- Task prompt -
The whole listing is to be restated word for word with no images.

*** Begin section ***

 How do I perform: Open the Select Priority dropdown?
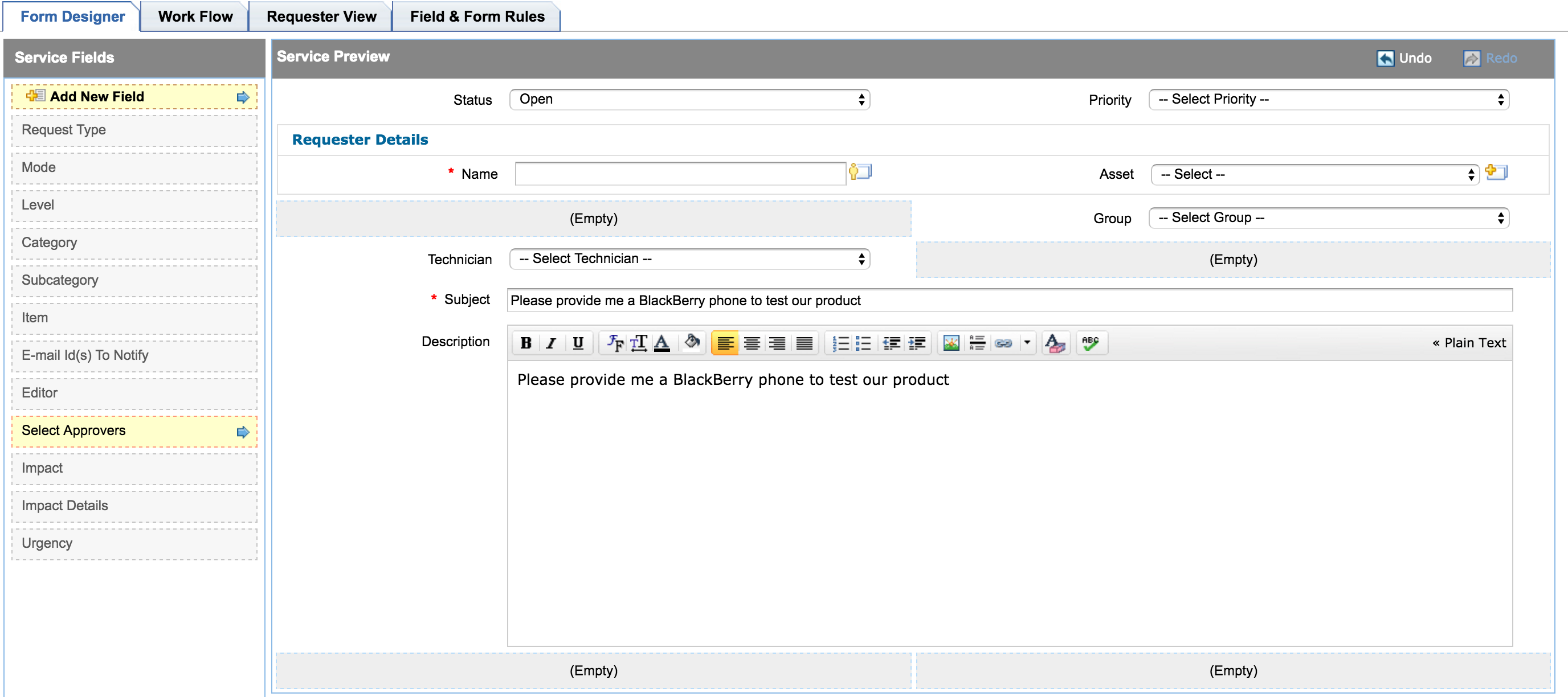(1328, 99)
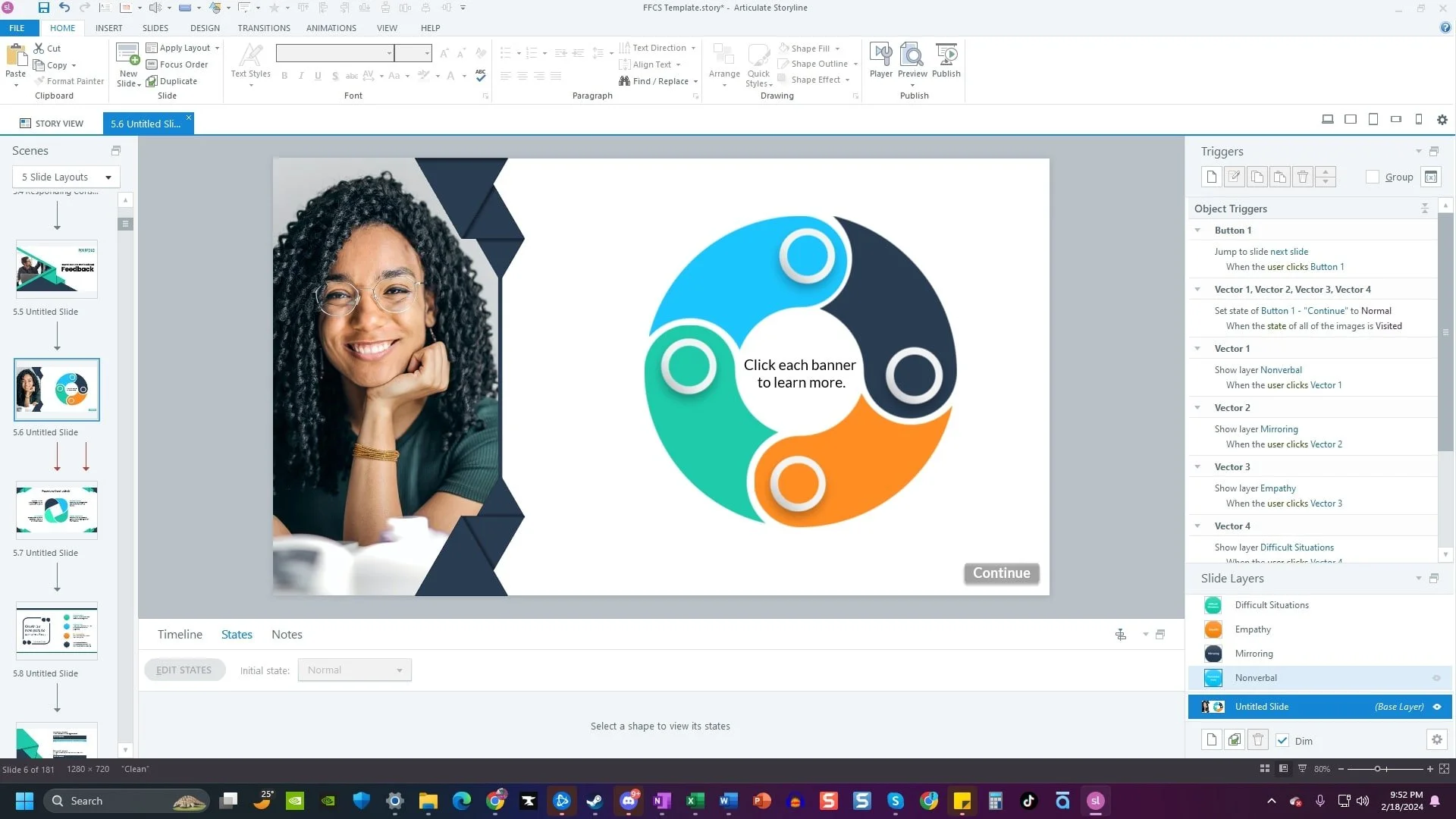Click the zoom slider in status bar

tap(1377, 769)
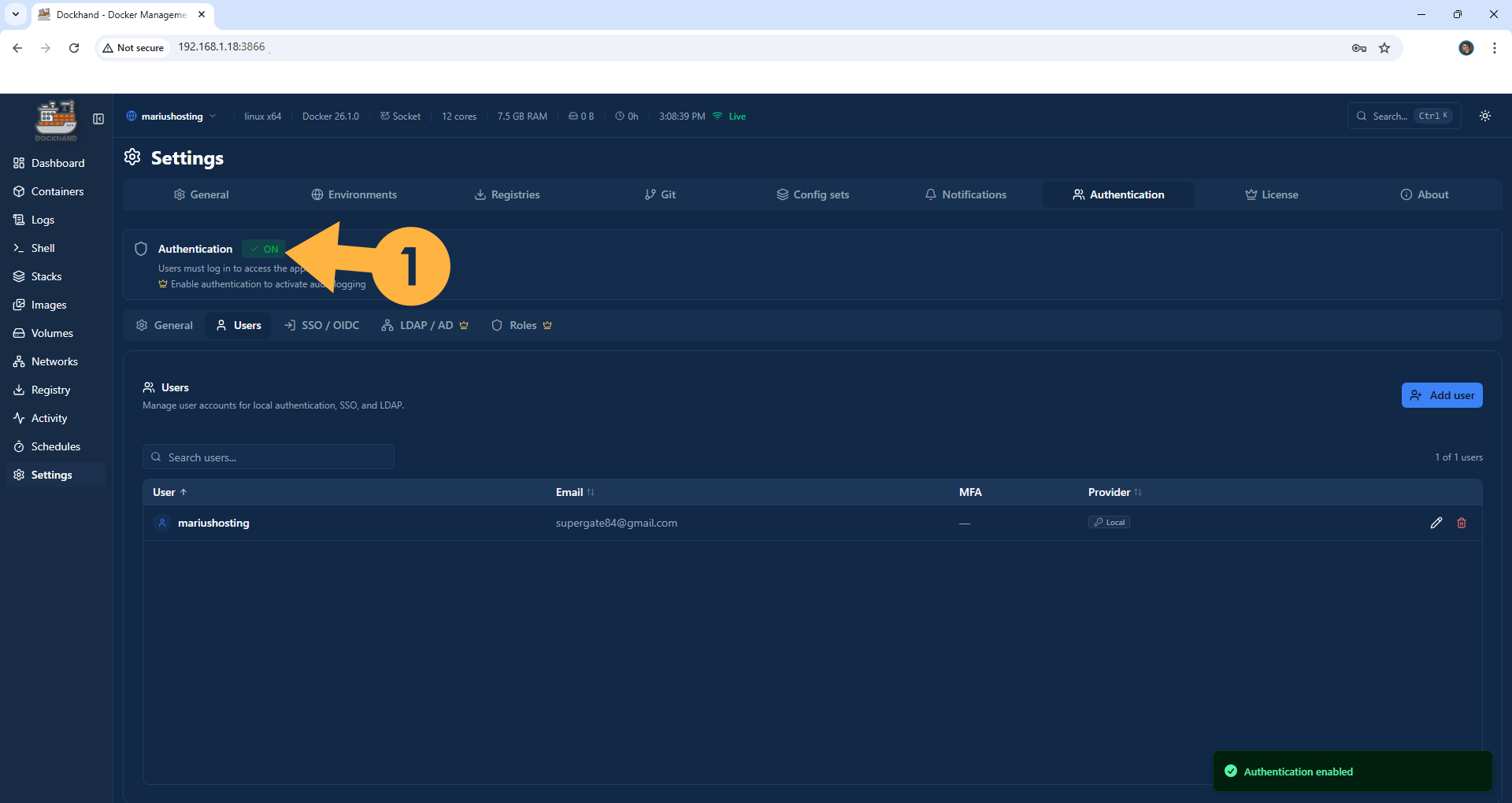Image resolution: width=1512 pixels, height=803 pixels.
Task: Edit user mariushosting with the pencil icon
Action: 1436,523
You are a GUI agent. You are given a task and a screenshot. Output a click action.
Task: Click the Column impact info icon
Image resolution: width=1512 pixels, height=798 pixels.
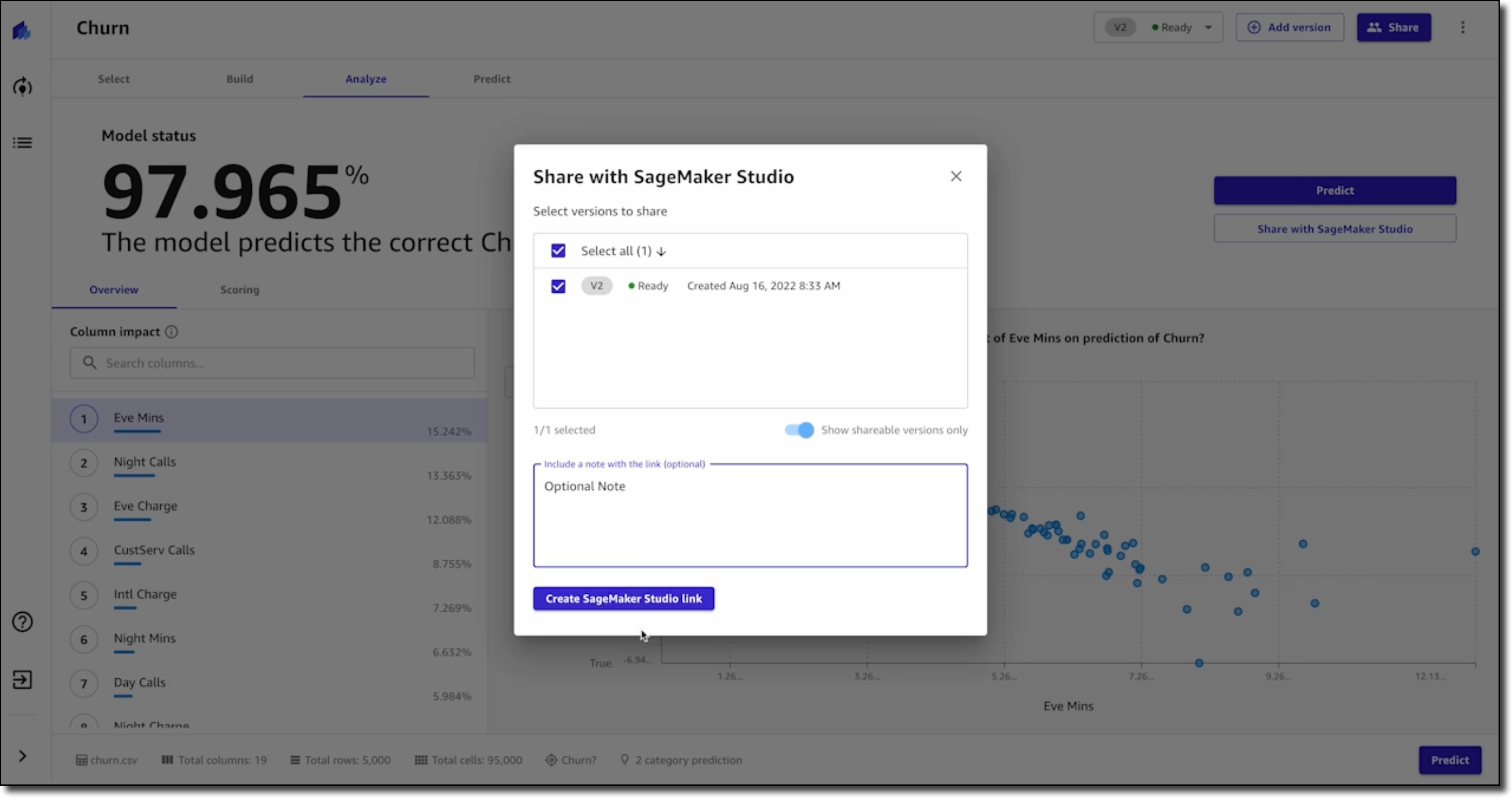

*** End section ***

- Reply to the exercise -
 How do I perform: Open the Select Priority dropdown?
(1328, 99)
Click the zoom slider in status bar

tap(1377, 769)
Image resolution: width=1512 pixels, height=803 pixels.
Task: Edit user mariushosting with the pencil icon
Action: 1436,523
You are a GUI agent. You are given a task and a screenshot. Output a click action.
Task: Click the Column impact info icon
Image resolution: width=1512 pixels, height=798 pixels.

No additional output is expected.